[Dataset entries]
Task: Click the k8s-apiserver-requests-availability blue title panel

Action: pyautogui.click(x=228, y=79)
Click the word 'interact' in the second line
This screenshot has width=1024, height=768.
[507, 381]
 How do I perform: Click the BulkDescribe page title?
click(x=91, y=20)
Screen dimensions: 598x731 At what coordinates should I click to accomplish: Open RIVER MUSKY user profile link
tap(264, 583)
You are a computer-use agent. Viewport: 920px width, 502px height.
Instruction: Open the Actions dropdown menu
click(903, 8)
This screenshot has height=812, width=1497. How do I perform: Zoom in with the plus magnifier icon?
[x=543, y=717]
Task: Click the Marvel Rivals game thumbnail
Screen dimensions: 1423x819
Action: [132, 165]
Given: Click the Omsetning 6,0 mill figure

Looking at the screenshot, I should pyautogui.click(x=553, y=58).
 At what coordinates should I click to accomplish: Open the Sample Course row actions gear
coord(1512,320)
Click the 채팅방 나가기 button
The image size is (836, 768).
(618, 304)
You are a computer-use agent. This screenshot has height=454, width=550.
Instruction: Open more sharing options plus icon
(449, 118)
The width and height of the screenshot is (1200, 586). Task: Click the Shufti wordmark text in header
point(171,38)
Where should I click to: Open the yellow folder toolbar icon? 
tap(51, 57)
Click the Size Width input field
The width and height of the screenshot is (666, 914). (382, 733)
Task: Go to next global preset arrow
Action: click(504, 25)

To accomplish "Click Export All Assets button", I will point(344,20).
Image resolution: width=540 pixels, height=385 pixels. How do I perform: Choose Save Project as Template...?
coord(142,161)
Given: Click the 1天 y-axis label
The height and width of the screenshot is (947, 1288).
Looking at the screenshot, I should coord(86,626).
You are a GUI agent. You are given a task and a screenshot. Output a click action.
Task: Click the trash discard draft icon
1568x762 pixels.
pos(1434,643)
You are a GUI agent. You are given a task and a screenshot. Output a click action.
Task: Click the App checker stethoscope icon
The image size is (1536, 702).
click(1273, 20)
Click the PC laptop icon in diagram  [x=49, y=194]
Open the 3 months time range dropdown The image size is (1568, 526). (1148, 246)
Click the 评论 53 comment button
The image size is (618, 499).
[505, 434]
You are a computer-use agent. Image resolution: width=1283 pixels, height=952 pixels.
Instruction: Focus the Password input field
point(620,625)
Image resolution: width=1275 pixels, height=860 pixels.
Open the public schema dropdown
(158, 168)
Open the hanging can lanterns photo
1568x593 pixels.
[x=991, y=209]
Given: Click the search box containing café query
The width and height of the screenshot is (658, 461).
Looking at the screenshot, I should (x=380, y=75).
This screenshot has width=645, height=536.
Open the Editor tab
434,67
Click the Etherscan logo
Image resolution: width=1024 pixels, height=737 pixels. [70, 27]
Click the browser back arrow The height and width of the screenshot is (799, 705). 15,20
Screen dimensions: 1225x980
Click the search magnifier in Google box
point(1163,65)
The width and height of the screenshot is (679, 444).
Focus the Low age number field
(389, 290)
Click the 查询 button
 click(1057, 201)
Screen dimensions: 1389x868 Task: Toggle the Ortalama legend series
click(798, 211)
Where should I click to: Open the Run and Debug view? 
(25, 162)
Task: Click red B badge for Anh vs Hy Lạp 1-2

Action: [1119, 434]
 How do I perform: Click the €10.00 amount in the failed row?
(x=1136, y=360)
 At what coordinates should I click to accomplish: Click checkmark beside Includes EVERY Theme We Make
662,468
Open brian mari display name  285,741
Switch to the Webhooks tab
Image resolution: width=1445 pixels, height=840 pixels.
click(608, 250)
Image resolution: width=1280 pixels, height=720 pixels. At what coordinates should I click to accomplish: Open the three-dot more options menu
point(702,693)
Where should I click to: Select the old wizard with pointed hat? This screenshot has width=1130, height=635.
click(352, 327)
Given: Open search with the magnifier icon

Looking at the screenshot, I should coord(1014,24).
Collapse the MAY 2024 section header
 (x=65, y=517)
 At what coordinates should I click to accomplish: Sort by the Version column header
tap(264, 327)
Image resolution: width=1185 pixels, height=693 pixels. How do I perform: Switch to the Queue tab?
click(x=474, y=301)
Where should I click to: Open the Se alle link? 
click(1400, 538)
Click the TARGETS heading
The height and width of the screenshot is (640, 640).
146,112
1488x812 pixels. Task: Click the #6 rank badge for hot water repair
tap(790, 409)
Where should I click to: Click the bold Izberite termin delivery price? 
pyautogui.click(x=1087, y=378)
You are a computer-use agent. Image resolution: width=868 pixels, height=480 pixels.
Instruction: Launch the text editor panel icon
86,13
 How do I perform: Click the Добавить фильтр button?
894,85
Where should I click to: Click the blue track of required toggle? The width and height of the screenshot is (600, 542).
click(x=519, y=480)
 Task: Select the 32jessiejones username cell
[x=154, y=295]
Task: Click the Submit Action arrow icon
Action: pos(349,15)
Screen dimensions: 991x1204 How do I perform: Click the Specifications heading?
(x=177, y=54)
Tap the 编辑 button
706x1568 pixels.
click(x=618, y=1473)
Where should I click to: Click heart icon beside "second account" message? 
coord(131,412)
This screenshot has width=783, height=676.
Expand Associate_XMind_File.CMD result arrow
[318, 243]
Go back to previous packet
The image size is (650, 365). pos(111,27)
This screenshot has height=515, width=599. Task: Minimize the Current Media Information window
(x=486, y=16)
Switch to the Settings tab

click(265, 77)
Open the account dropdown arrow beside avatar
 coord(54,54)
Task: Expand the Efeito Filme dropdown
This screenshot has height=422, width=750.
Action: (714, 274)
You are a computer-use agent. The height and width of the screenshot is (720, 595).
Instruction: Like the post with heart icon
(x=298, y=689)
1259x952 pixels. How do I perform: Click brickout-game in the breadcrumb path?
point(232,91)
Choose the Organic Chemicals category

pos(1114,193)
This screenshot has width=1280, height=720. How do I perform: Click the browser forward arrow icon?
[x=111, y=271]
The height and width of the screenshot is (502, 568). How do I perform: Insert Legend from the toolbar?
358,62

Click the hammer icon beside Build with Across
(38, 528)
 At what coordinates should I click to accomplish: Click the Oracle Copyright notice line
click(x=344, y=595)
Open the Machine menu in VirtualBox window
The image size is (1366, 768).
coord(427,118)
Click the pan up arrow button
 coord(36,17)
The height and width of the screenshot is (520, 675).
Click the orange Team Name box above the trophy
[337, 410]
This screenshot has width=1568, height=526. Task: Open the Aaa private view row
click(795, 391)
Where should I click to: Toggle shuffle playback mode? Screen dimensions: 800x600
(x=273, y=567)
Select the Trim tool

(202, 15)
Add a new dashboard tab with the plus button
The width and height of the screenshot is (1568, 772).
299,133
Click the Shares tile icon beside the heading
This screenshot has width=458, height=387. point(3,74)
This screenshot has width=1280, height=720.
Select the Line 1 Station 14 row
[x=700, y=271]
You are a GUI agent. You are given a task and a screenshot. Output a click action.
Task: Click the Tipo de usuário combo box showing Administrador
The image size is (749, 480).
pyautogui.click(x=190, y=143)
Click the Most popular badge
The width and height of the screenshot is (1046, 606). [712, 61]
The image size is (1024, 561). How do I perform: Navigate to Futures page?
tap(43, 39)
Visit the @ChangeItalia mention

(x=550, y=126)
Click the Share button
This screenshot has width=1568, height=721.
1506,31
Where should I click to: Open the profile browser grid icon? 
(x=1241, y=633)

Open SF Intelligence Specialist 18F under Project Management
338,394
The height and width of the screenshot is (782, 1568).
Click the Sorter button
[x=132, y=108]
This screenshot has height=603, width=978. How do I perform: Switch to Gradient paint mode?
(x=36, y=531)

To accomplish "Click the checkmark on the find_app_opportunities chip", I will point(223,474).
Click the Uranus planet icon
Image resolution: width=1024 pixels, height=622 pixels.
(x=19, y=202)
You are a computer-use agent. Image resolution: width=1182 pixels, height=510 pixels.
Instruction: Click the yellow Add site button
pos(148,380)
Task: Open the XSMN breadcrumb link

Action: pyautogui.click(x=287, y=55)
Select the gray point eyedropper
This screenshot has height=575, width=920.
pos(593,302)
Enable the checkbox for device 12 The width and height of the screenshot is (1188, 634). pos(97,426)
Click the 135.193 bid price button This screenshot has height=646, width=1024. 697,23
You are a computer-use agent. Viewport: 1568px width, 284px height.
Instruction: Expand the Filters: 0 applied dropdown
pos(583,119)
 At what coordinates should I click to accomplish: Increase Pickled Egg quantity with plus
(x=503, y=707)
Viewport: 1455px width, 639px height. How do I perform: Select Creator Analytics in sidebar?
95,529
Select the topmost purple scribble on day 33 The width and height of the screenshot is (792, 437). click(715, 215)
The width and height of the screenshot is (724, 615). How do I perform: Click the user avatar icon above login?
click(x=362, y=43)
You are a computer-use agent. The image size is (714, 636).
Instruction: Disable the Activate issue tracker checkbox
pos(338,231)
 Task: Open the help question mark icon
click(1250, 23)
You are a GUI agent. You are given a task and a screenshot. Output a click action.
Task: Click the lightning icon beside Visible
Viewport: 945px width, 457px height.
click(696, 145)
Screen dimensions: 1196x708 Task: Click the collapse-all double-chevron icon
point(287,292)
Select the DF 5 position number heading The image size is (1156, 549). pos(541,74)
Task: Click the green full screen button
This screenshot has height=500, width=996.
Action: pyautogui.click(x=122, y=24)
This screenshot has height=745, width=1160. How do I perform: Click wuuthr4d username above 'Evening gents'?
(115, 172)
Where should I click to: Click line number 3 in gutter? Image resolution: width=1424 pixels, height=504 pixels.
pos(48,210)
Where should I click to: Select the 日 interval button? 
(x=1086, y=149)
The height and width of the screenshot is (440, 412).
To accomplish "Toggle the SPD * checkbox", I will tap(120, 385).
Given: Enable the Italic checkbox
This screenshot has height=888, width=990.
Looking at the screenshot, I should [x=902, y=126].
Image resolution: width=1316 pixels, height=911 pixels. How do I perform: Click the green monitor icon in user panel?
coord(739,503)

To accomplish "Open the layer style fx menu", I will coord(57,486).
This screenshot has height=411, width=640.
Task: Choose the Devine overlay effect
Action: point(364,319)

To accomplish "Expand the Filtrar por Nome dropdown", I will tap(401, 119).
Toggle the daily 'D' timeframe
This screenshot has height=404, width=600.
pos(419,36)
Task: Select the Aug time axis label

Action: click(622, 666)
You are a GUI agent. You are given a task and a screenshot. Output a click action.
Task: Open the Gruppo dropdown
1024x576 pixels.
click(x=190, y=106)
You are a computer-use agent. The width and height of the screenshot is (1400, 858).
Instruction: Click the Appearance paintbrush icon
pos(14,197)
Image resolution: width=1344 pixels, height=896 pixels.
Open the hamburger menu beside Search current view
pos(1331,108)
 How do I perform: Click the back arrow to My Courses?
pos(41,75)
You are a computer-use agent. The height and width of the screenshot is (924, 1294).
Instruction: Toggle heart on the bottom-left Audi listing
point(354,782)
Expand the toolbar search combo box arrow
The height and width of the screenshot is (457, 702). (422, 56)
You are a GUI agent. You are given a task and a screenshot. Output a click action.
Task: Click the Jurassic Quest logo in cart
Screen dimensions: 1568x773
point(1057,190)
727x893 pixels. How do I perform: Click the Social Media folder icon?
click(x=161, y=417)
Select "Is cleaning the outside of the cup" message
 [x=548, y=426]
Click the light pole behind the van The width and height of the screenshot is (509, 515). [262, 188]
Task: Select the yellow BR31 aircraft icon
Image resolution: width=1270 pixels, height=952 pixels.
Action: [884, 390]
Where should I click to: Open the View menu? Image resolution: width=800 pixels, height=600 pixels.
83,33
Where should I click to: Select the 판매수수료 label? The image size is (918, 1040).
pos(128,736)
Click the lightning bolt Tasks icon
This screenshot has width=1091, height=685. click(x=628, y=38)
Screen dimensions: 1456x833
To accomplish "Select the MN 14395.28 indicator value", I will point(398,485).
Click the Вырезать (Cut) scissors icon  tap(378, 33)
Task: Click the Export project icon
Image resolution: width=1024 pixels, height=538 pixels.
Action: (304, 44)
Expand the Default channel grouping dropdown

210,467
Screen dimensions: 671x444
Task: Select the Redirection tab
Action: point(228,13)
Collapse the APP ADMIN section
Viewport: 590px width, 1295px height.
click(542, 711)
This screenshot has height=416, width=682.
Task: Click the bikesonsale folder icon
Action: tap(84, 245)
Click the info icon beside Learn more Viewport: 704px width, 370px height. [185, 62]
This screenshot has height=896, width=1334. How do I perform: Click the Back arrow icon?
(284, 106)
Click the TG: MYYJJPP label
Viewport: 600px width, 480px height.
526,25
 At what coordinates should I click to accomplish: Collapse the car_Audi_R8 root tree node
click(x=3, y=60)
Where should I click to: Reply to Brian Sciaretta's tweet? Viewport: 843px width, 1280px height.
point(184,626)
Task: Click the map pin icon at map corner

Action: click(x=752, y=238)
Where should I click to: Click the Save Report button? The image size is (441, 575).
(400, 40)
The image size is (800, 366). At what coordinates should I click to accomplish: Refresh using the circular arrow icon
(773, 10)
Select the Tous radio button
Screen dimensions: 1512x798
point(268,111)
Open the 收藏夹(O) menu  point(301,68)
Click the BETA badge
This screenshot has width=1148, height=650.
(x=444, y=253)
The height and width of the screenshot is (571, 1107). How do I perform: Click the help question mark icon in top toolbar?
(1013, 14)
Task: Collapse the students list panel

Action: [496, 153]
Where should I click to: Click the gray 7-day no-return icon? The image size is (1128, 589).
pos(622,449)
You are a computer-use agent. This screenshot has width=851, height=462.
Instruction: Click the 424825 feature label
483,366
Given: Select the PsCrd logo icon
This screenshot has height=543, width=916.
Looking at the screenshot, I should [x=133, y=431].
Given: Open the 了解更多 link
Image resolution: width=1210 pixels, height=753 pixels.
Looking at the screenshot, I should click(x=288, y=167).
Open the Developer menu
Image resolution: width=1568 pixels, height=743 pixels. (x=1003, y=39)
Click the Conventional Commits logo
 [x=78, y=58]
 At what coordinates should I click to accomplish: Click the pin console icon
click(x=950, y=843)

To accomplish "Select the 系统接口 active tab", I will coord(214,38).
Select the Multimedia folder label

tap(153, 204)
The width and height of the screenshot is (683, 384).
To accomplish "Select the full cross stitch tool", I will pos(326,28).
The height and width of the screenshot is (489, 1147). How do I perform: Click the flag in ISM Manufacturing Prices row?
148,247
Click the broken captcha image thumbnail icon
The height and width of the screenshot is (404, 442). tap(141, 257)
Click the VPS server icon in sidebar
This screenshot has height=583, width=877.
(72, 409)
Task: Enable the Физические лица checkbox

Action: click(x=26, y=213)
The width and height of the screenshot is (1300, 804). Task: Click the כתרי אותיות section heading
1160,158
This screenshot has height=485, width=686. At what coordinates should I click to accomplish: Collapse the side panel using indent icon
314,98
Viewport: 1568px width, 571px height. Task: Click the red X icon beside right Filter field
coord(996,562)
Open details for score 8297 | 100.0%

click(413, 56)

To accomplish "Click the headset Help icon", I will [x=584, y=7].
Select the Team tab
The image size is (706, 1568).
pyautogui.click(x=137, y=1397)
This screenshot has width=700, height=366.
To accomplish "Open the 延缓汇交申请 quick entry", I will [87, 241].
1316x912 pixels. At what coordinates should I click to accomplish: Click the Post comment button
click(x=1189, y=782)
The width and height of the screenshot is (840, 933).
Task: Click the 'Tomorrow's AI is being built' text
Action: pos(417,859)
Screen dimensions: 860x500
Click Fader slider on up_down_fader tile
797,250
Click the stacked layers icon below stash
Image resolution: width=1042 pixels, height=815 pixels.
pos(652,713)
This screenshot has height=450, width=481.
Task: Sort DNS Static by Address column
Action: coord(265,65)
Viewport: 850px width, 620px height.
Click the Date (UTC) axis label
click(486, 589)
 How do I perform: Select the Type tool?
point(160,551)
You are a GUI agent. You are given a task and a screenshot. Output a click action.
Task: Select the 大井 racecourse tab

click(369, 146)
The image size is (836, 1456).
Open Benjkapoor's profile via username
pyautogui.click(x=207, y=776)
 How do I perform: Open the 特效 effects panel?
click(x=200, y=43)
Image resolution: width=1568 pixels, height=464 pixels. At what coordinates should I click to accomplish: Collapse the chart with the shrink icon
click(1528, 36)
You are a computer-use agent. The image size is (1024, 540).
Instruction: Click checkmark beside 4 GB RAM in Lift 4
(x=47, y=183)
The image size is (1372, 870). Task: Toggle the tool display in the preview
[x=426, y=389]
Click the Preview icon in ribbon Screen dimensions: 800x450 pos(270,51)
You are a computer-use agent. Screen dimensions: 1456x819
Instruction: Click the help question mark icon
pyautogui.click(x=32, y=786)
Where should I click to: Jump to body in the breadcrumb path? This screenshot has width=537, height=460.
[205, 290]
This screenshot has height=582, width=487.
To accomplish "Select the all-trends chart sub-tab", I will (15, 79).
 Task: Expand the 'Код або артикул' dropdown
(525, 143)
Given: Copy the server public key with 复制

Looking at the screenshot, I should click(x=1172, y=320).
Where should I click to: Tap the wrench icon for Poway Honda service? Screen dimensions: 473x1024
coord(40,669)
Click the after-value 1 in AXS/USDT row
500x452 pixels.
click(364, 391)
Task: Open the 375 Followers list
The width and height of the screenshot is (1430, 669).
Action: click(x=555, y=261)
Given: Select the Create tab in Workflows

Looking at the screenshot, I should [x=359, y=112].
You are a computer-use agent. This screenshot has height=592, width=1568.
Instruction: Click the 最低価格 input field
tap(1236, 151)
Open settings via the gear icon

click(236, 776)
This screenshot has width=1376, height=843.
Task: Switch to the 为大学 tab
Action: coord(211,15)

* BRIEF
Examine the records above and state the number of lines that include "full", with no further text.

* ANSWER FOR THIS EXERCISE
2